* START Passage given *

Can we please stop declaring places dead?
As a Detroit native- declared by many observers to be dead- it irks me to no end. As someone who works everyday with the cities of Flint (also declared dead), Lansing (mostly dead), and Grand Rapids (dying), I find it appalling when the national media swoops in and writes an easy story about a burned out block of buildings and sticks a journalistic knife in the heart of the entire city. To be honest, it flat pisses me off.
Earlier this week I had the opportunity to present in Buffalo, NY (another dead place in the eyes of many) with representatives of universities and local government officials from throughout the U.S. and Canada. The attendees were gathered as part of the International Town/Gown Association annual conference. While in the city I also took some time to catch up with some cousins of mine, take some tours, and experience the regeneration of the core city and its neighborhoods first hand.
Wow, was I impressed. Part of the favorable view had to do with what is already working- Elmwood Avenue, Larkin Park, and the lower west side. There are other spots that are emerging, too, like Allentown, the gallery areas around Central Park, and the promise of the massive HARBORcenter investment. If Buffalo can successfully reclaim major portions of its once-industrial waterfront and reprogram them around the personal experiences of its residents then Buffalo will really have it going on!

* END Passage given *
* START Extracted data *

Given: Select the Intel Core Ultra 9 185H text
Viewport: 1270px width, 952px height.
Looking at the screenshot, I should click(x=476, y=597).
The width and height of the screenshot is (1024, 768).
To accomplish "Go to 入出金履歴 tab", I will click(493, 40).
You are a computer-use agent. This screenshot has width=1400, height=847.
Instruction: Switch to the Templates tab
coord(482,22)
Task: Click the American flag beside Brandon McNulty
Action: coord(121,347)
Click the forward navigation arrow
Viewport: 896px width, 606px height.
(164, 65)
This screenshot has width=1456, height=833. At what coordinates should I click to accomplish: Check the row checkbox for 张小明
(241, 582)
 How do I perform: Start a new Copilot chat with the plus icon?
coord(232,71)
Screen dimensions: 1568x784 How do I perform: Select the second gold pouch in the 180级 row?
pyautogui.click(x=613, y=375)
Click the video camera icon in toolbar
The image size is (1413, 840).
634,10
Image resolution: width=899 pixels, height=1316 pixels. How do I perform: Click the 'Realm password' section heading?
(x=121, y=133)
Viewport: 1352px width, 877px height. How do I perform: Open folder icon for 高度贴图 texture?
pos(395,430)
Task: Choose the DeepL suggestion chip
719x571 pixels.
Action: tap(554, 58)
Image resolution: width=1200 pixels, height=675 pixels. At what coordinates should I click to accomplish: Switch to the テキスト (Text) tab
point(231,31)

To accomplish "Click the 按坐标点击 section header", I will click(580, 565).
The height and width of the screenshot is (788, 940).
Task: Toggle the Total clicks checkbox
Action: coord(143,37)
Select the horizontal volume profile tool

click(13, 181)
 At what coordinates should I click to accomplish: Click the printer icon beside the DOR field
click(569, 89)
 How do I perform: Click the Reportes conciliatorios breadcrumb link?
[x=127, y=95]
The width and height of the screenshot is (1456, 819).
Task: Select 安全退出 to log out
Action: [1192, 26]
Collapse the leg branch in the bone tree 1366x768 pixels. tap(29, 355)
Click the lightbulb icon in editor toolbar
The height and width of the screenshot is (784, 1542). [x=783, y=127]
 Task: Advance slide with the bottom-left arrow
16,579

* END Extracted data *

#### Things to do
[1] In the post about declaring cities dead, which event brought the attendees together in Buffalo?
[2] Take the post about declaring cities dead further, starting after its final sentence.

#### Responses for each task
[1] The International Town/Gown Association annual conference.

[2]
Dead, you say? No way.
When confronted by people who claim that places have lost their eternal heartbeats I like to point to Milan, Italy as an example of why it just simply isn’t so. Milan’s history spans over 2,000 years (by comparison Detroit was discovered by westerners in 1701 and Buffalo didn’t really get going until several decades later). Milan’s origin goes back to 400 B.C., when Gauls settled and defeated the Etruscans. The city, which once served as the center of the Western Roman Empire, has been ruled at different times by the Celts, Romans, Goths, Lombards, Spaniards, and Austrians. While I am certainly no Milanese scholar, I seem to recall from my college history classes that conquering armies weren’t exactly easy on their vanquished subjects or their cities (you know- mass fires, beheadings, that sort of thing). Certainly nothing close to what Lansing, Grand Rapids and Flint have suffered through, although AutoWorld comes the closest.
So what has become of this battle-scarred Italian metropolis? Today Milan ranks as a critical economic center in Italy and enjoys the reputation of being one of the world’s great fashion capitals. The same type of regeneration can and will happen in other places, too. In fact, it is happening already to a much greater extent than many people know.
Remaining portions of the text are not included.